Posted on 12/19/14 at 12:22 pm
Posted by mouton
Savannah,Ga
Member since Aug 2006
28276 posts
Posted on 12/19/14 at 12:22 pm
Made some for the first time in a while last night. I prefer pork chops to round steak. Just seems to make a darker richer gravy. I normally use about a pound or so of thin cut bone in chops. Season well with salt and red and black pepper. I brown on high heat until they release or stop sticking. I do this on both sides and the continue browning and flipping until the bottom of my magnalite is caked with browned drippings. Next I add a medium chopped onion, half a bell pepper and a couple cloves chopped garlic. I stir and scrape until all the drippings are lose then add about a cup of water and let it cook until water boils out and drippings start sticking again. Add water and scrape. I do this for about 30 minutes then finally add enough water to cover the meat well and a little chicken better than bouillon. Simmer on low for about an hour then add a little corn starch slurry to thicken.

Screw people don't brown their meat well and just make a grease and flour gravy.
Posted by dnm3305
Member since Feb 2009
13661 posts
Posted on 12/19/14 at 12:31 pm to
I do mine very similar to that. The most essential part of a rice and gravy is the first 10 mins during the browning process. My favorite meat to use is pork fingers on the bone (meant for grilling).
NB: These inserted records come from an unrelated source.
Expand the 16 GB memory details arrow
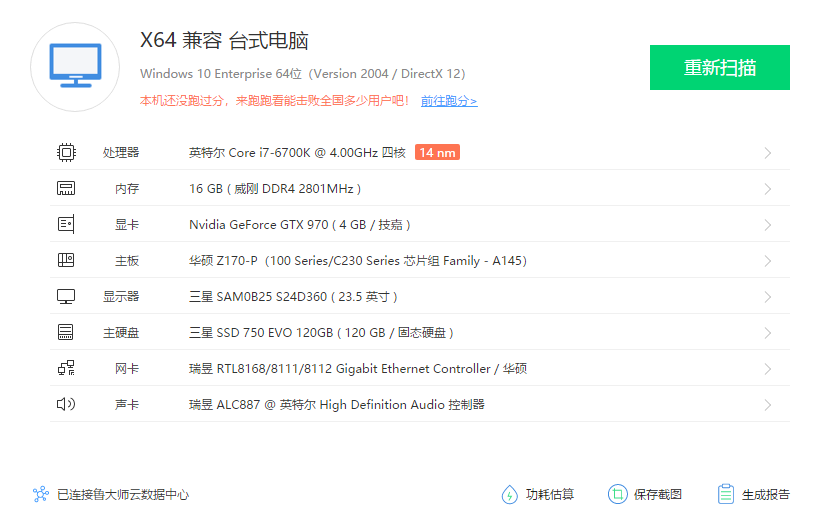 768,189
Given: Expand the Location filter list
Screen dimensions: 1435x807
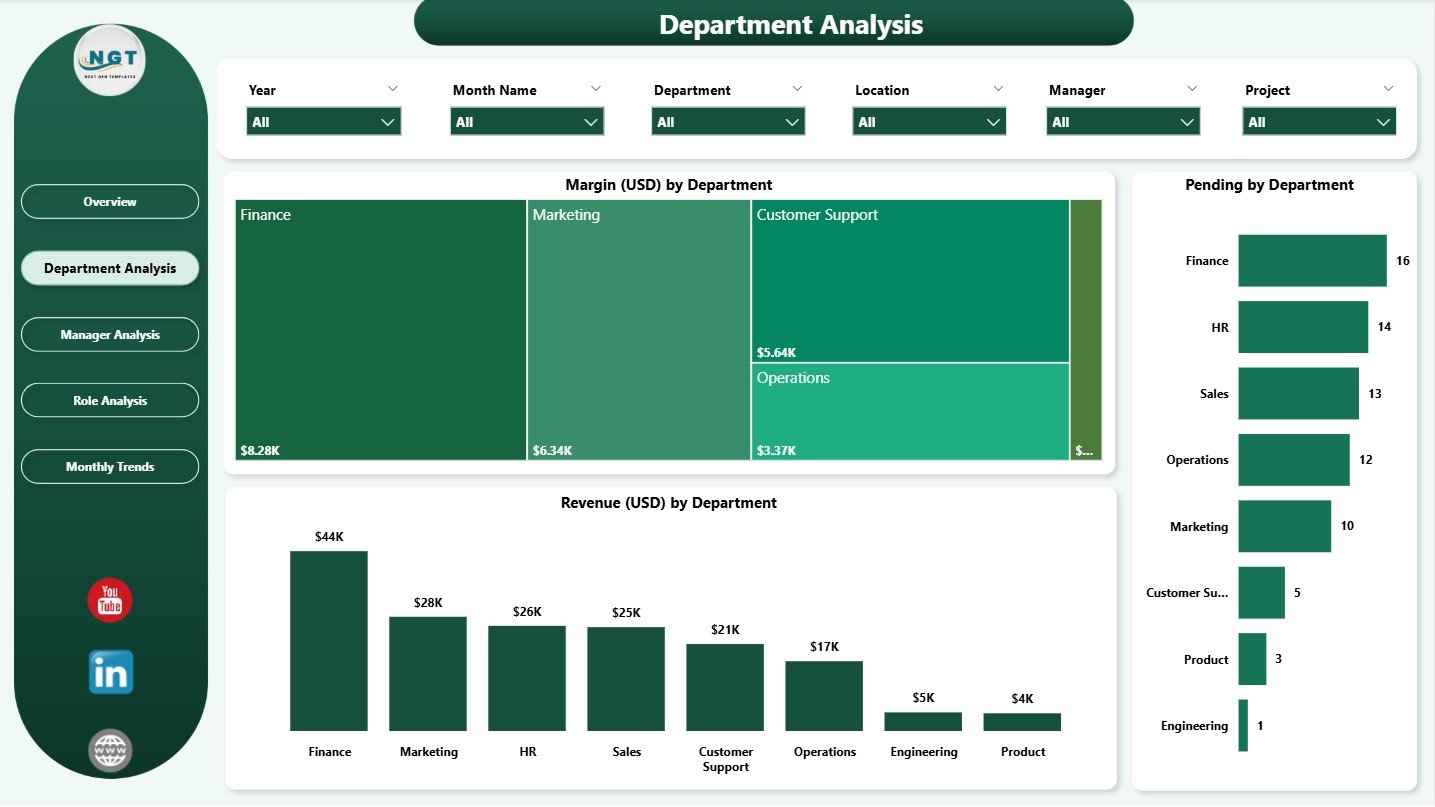Looking at the screenshot, I should 991,121.
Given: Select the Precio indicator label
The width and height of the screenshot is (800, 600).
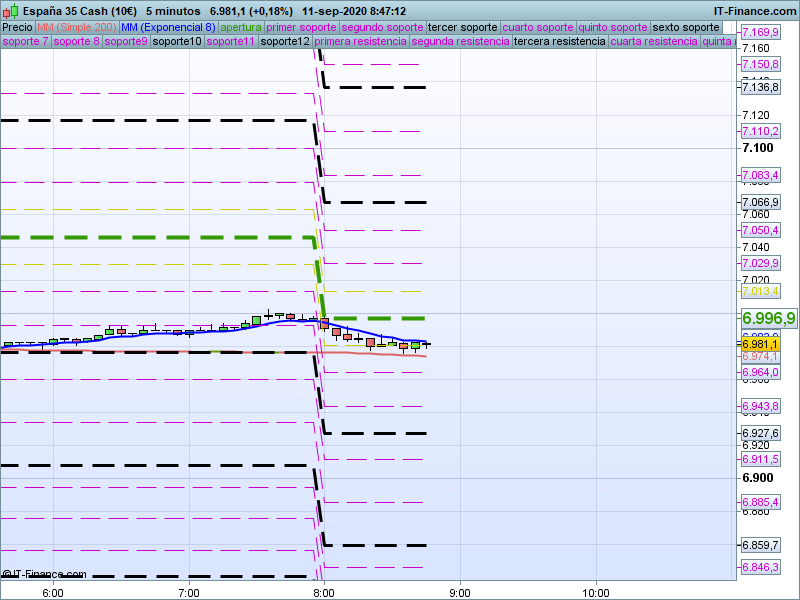Looking at the screenshot, I should tap(17, 27).
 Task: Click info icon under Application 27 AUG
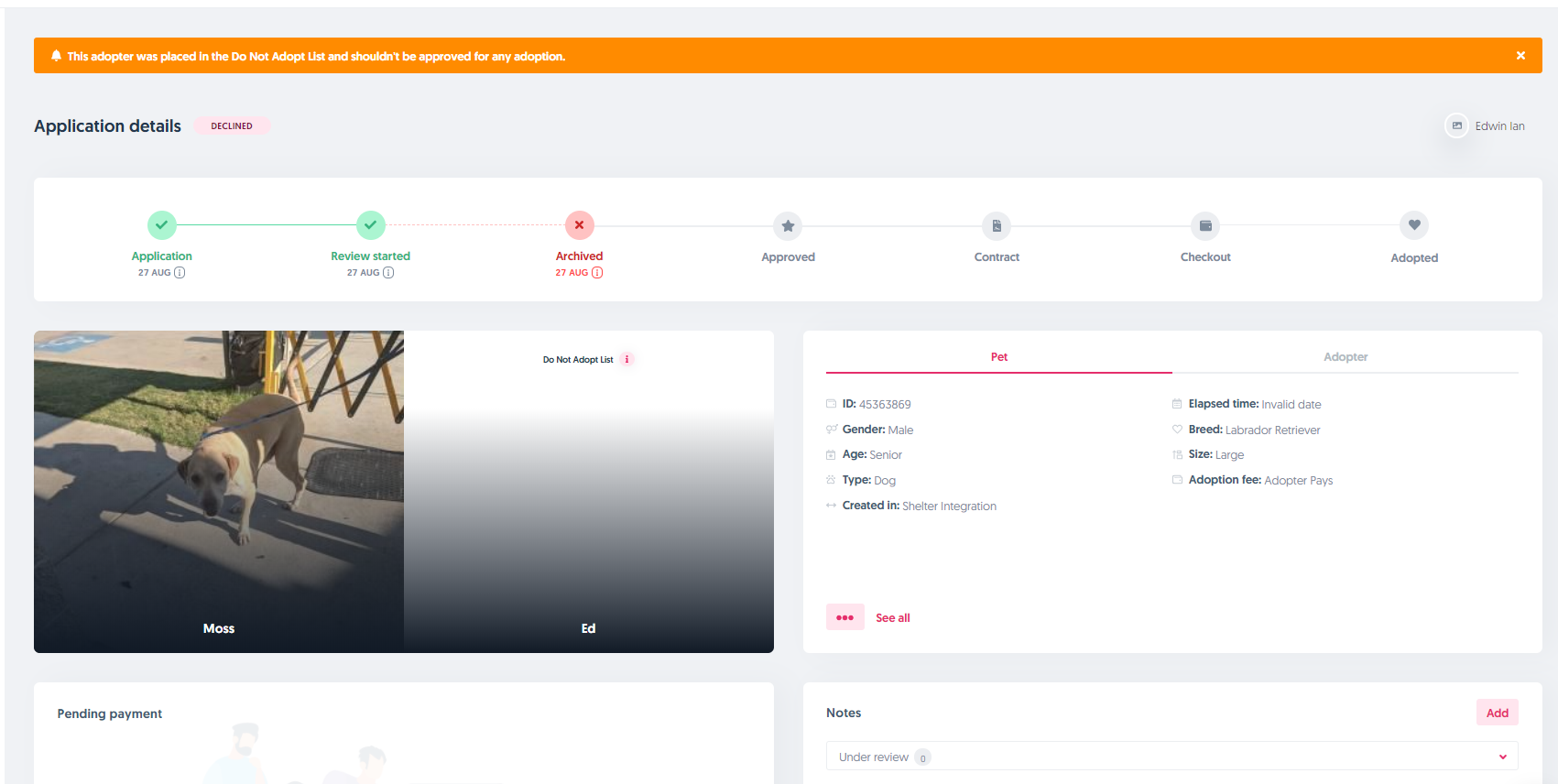tap(180, 273)
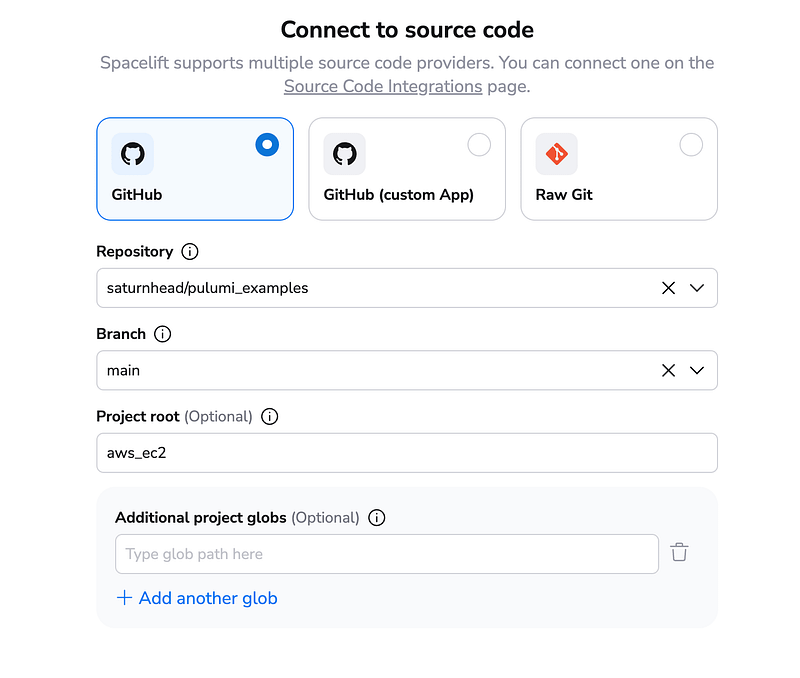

They are so fatty and delicious and once cooked for awhile become fall apart tender.
Posted by Carson123987
Middle Court at the Rec
Member since Jul 2011
66517 posts
Posted on 12/19/14 at 12:38 pm to
Sounds like u got it
Posted by DaBeerz
Member since Sep 2004
17054 posts
Posted on 12/19/14 at 12:51 pm to
Do you bread the pork chops? Where is your thickening agent, flour or cornstarch
Posted by Epic Cajun
Lafayette, LA
Member since Feb 2013
32906 posts
Posted on 12/19/14 at 12:56 pm to
Exactly the same way that you do, except I skip the corn starch.
Posted by LSUballs
RayVegas LA
Member since Feb 2008
37904 posts
Posted on 12/19/14 at 1:08 pm to
Must suck to only know how to make one kind of gravy.
Posted by LSUAfro
Baton Rouge
Member since Aug 2005
12775 posts
Posted on 12/19/14 at 2:16 pm to
Cream of mushroom is essential for a good gravy.
Posted by bdevill
Baton Rouge, LA
Member since Mar 2008
11816 posts
Posted on 12/19/14 at 2:30 pm to
When I'm browning my roast, ponce or whatever I'm cooking, I'll add a couple of cubes of ice, one at a time to deglaze the pot as I go and add a little liquid without reducing my fire. It helps to keep the browning process going without burning the bottom of the pot.
This post was edited on 12/19/14 at 2:31 pm
Posted by CHEDBALLZ
South Central LA
Member since Dec 2009
22003 posts
Posted on 12/19/14 at 2:53 pm to
quote:

Made some for the first time in a while last night. I prefer pork chops to round steak. Just seems to make a darker richer gravy. I normally use about a pound or so of thin cut bone in chops. Season well with salt and red and black pepper. I brown on high heat until they release or stop sticking. I do this on both sides and the continue browning and flipping until the bottom of my magnalite is caked with browned drippings. Next I add a medium chopped onion, half a bell pepper and a couple cloves chopped garlic. I stir and scrape until all the drippings are lose then add about a cup of water and let it cook until water boils out and drippings start sticking again. Add water and scrape. I do this for about 30 minutes then finally add enough water to cover the meat well and a little chicken better than bouillon. Simmer on low for about an hour then add a little corn starch slurry to thicken. 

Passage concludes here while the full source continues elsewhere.